012.異世界人には日本の甘味が効くようだ

 オープンカフェで紅茶をいただく。とりあえず座りたかった。

 お供はドライフルーツ、まあこんなものよね。いちじくとプルーンかな、干して甘みを凝縮してもあんまり甘くない。


 些事さじは置いといて。



 注文の食器セットを召喚していく。

 思ったよりMP使わない。5種類を各50枚揃えて、まだ少し余裕はある。

 注文数確保することができてほっとする。ようやく心が落ち着く。


 というか異世界間転移がバカみたいに魔力食うのに、それ基準で考えてる自分が頭悪いんだろう。


 あと、日本で召喚するよりこっちで召喚したほうが楽だ。MPの減りが少ない気がする。



 ウエストポーチに入ってたポーションをストレージに〈収納〉。〈召喚〉してみる。

 ごっそり持っていかれた。1本は召喚できたけど2本目を召喚するMPは無さそう。


 さすが『怪我治療薬D:金貨5枚』。

 でも複製できたことには満足。

『病気治療薬D:金貨6枚』『状態異常回復薬D:金貨8枚』とあわせて、MPに余裕があれば頑張って増やしていこう。

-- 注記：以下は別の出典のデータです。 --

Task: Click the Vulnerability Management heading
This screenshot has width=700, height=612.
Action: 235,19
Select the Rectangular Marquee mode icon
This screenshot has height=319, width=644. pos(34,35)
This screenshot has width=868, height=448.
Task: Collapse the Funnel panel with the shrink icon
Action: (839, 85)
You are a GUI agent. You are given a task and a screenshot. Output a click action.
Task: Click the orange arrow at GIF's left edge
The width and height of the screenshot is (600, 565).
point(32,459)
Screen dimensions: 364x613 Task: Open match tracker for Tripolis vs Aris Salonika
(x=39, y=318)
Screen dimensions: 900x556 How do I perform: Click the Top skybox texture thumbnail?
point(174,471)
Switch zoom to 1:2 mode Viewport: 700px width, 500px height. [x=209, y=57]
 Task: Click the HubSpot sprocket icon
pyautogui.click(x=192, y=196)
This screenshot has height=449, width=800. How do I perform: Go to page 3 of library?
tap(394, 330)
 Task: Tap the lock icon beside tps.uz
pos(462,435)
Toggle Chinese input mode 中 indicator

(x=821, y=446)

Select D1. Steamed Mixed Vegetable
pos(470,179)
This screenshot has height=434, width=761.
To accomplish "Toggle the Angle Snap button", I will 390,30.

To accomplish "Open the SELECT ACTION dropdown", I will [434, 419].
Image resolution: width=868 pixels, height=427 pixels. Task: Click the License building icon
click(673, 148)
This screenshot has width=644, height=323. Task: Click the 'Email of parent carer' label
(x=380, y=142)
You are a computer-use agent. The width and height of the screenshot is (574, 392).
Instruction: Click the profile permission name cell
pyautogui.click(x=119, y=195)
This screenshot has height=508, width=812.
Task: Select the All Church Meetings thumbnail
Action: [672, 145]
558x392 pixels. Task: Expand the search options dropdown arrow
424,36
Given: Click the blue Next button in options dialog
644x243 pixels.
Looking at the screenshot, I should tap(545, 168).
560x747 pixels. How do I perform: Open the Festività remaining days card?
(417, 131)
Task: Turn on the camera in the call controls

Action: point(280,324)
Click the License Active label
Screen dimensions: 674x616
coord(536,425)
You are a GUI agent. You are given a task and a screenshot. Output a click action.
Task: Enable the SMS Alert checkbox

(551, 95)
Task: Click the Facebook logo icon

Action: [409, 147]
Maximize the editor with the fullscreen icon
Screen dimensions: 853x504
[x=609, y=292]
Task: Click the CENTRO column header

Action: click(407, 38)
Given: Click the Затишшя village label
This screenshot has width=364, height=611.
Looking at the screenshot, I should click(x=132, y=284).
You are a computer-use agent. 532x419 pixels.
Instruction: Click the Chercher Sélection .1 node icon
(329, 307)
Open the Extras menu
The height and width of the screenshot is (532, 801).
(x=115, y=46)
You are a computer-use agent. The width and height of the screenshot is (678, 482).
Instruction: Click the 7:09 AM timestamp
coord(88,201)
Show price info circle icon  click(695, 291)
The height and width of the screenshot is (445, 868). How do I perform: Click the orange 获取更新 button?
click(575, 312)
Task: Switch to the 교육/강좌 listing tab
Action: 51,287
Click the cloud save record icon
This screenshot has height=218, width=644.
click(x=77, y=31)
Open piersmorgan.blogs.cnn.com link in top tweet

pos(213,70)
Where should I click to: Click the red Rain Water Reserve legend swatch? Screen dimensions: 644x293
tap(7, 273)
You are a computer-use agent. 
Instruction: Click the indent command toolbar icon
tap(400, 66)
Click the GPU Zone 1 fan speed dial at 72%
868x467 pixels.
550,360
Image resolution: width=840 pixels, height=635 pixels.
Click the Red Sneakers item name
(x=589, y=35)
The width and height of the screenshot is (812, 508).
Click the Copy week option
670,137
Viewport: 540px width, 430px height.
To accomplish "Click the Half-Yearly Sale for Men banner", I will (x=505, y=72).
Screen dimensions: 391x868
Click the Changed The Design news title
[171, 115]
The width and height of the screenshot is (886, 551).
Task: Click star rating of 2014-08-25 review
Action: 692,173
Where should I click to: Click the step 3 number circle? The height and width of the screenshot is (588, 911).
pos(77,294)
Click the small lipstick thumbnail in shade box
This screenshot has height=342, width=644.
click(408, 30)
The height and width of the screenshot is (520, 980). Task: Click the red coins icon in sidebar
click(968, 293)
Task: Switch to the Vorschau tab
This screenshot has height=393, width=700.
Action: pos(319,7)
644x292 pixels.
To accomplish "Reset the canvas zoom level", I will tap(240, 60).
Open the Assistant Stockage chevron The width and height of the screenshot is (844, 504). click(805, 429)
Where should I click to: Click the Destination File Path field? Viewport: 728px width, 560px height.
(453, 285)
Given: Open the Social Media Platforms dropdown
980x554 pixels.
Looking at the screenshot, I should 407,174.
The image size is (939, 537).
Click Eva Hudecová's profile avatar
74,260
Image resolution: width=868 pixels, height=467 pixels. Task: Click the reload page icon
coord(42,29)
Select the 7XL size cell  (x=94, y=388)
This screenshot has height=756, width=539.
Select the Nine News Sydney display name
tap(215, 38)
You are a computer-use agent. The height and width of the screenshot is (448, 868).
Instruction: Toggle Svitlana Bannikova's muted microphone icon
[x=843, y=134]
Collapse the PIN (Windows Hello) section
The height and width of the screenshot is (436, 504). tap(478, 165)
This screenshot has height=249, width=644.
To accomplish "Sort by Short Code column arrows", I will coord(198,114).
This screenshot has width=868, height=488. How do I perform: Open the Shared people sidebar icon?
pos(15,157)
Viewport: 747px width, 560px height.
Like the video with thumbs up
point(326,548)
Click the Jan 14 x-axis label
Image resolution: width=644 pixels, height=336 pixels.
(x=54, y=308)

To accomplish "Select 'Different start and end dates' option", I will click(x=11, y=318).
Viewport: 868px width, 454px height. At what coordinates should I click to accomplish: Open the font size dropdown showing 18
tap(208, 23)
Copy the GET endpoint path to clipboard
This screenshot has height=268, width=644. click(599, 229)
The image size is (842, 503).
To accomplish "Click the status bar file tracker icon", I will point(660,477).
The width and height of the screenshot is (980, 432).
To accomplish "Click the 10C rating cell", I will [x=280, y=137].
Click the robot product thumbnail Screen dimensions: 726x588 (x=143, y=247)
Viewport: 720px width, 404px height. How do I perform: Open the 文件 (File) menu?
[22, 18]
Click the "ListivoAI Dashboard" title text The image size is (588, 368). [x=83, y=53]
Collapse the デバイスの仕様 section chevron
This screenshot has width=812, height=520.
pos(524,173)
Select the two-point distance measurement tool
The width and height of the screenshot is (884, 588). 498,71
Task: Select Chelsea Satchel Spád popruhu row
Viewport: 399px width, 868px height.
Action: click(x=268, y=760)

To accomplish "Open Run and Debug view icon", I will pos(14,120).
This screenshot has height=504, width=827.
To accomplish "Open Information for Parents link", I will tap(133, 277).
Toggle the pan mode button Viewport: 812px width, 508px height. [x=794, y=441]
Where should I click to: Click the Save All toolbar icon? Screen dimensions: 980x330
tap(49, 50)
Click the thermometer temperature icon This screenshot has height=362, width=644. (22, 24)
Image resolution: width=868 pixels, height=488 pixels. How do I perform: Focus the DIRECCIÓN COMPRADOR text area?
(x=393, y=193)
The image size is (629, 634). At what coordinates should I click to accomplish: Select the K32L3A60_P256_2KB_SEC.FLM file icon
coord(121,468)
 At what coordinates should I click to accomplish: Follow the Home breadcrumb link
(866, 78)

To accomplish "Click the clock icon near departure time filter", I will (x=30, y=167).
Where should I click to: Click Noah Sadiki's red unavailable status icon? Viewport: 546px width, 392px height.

 食器の納入は昨日の今日だし早すぎる気がしている。猶予10日貰ってるけど早めで明日ぐらいに伺おうかしらと。


 昨日と似たような場所が取れた。

 今日は昨日と趣向を変えて。


 クッキー3種をテーブルに並べる。小皿をクッキー箱の前に並べて、試食用に各種1枚を4等分に割る。

 今日はこれがメインだ。


 メーカー品の中でも最安値級に安い、スーパーで1箱100円前後のやつ。

「個包装」とか言いながら容量半減したイメージ。


〈鑑定〉さん設定では各種銀貨3枚を銀貨2枚に価格設定してみる。

 キャラメルは昨日銀貨3枚で売れたからなあ。考えたけど値段据え置き。

 あと机に並べるは着火スティックぐらい。



 値段下げたからなのか服装のせいなのか、今日はお客さん多いな。

 昨日見た気がするご婦人はキャラメル目当てだったみたいだけどクッキー試食して全種ご購入。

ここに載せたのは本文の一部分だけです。